## Assignment
Repeat only the stretch of lines below that runs from the line with "Open the West Ham team link" through the line with "The image size is (720, 812).", unaltered.

## Data to use
***

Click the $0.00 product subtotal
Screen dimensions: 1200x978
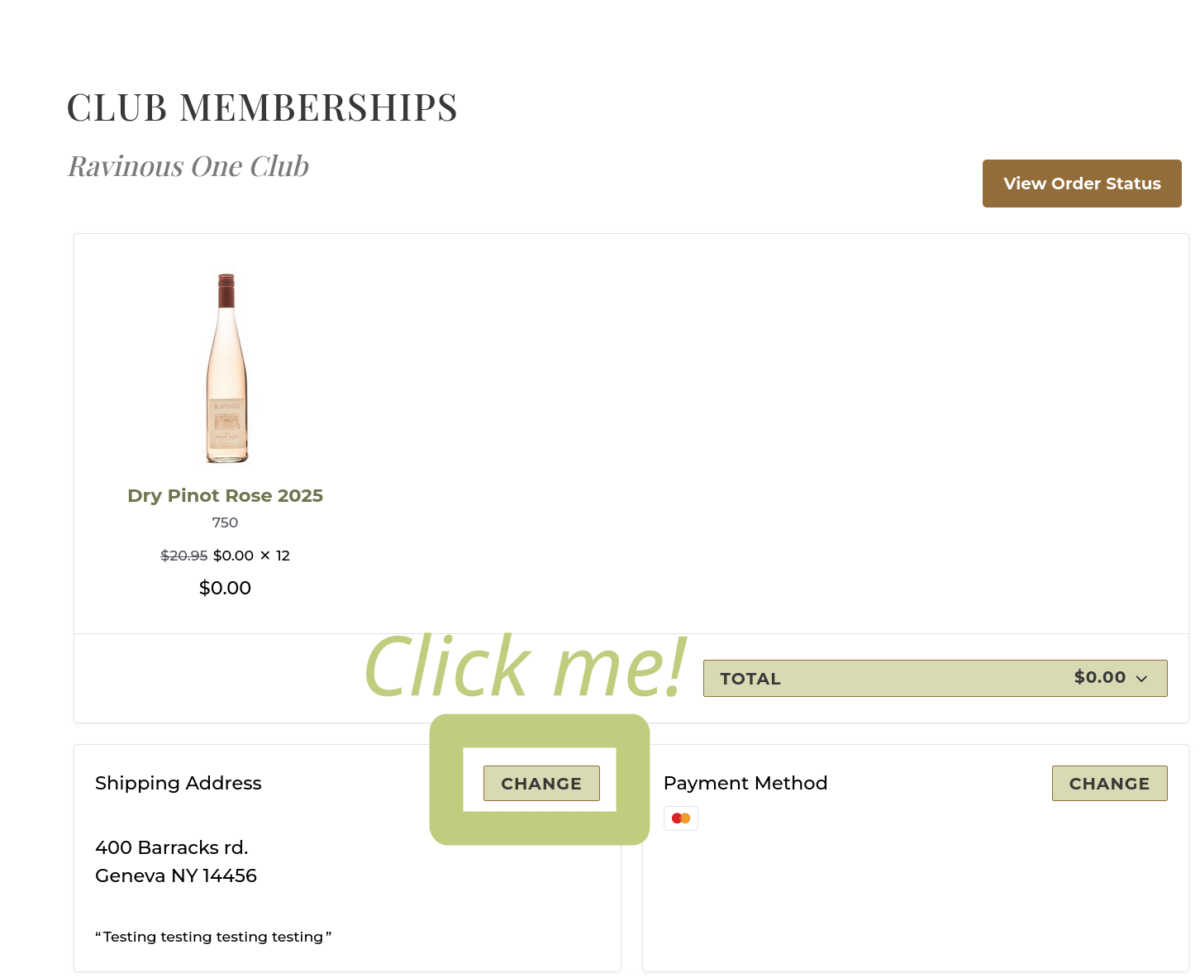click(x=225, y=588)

***

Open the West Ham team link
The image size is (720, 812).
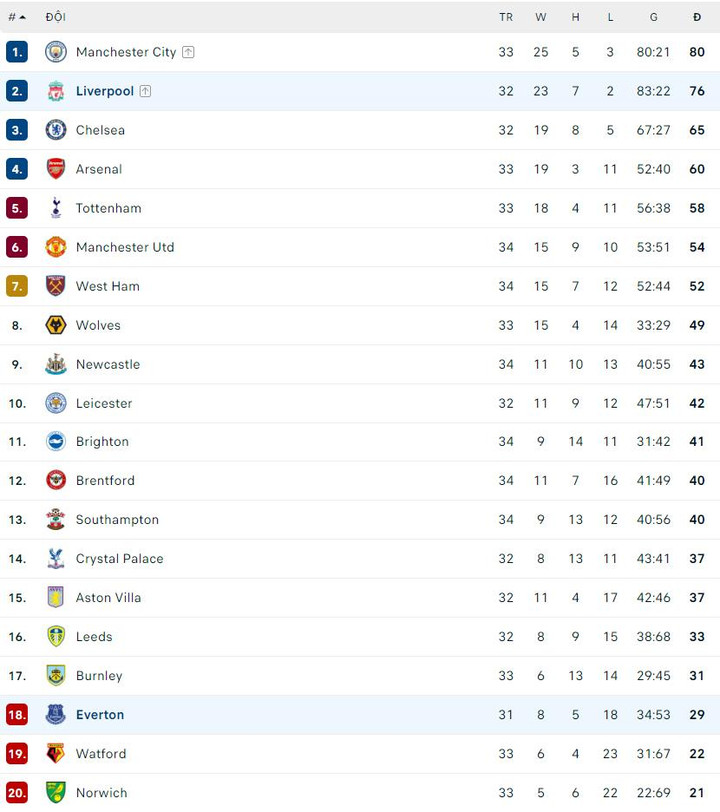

***

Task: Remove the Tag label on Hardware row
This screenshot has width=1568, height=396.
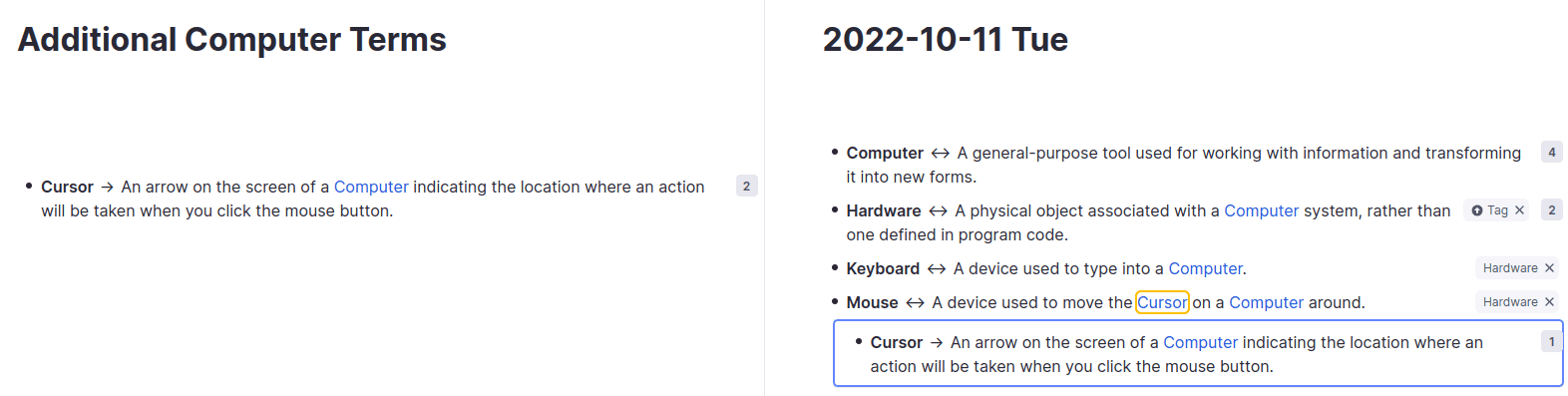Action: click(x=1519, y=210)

***

## Answer for the task
Open the West Ham team link
The image size is (720, 812).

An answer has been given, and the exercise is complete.